Modelling of Anti-Drug Antibodies Directed Against a Monoclonal Antibody
R. Niebecker (1, 2), C. Kloft (1)
(1) Department of Clinical Pharmacy and Biochemistry, Freie Universitaet Berlin, Berlin, (2) and Graduate Research Training program PharMetrX, all Germany
Objectives: Monoclonal antibodies (mAbs) are an important class of biopharmaceuticals. Due to their nature as foreign proteins, they can induce the formation of anti-drug antibodies (ADAs) in patients, which may affect pharmacokinetics (PK), pharmacodynamics and/or safety of the therapeutic mAb. Concerning the PK changes, it is generally assumed that the formation of immune complexes results in a more rapid clearance of the therapeutic mAb [1]. Population PK analyses of mAbs accounting for an immune response are sparse; usually this influential factor was incorporated as a binary variable on clearance in the covariate submodel [2]. Modelling of the immune response could facilitate more complex approaches. Consequently, the objective of the current analysis was to develop and compare different structural models for an immune response surrogate.
Methods: Data from 51 patients with solid tumours enrolled in two phase I/II clinical trials of a mAb were available for analysis. Weekly surface plasmon resonance (SPR)-based measurements (considered as ADA surrogate, given the constraints of immunogenicity analytics [1]) were performed to detect immunogenicity. The assay signal was assumed to comprise background (time-independent) and immune response-dependent signal. For the latter part linear, exponential as well as sigmoidal descriptions of the time course were compared. Modelling was performed using the PRED routine in NONMEM 7.2.

COLLECTED MATERIAL.
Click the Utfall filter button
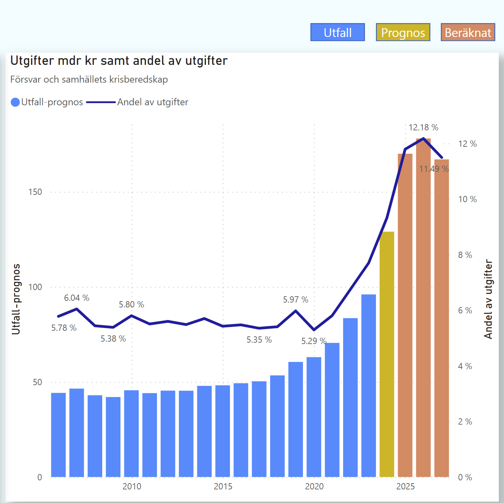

WORK INSTRUCTIONS.
1 – In the abstract on modelling anti-drug antibodies, which routine and software version were used for the modelling?
2 – Pick up the abstract on modelling anti-drug antibodies after its last Methods sentence and continue writing it.

EXPECTED OUTPUTS.
1 – The PRED routine in NONMEM 7.2.

2 –
Results: According to SPR measurements, 13 patients developed an immune response. For these patients, the analysis revealed a significantly increased background signal compared to the patients not experiencing an immune response. Based on the observed time of seroconversion (i.e. ADA formation), it was possible to determine a shift factor characterising the start time of the immune response. The resulting signal increase was adequately described by linear or exponential functions. Since the available data did not provide information on the shape of the immune response-dependent signal beyond the phase of linear increase, models featuring additional complexity were not supported.
Conclusions: The development of a model describing the SPR assay signal-time profile as a surrogate of the immune response was possible. Next, the model predictions can be incorporated in population models for the therapeutic mAb to better characterise the alteration of PK caused by formation of ADAs.
References:
[1] R. Niebecker, C. Kloft. Curr Drug Saf 5: 275–86 (2010).
[2] N.L. Dirks, B. Meibohm. Clin Pharmacokinet 49: 633–59 (2010).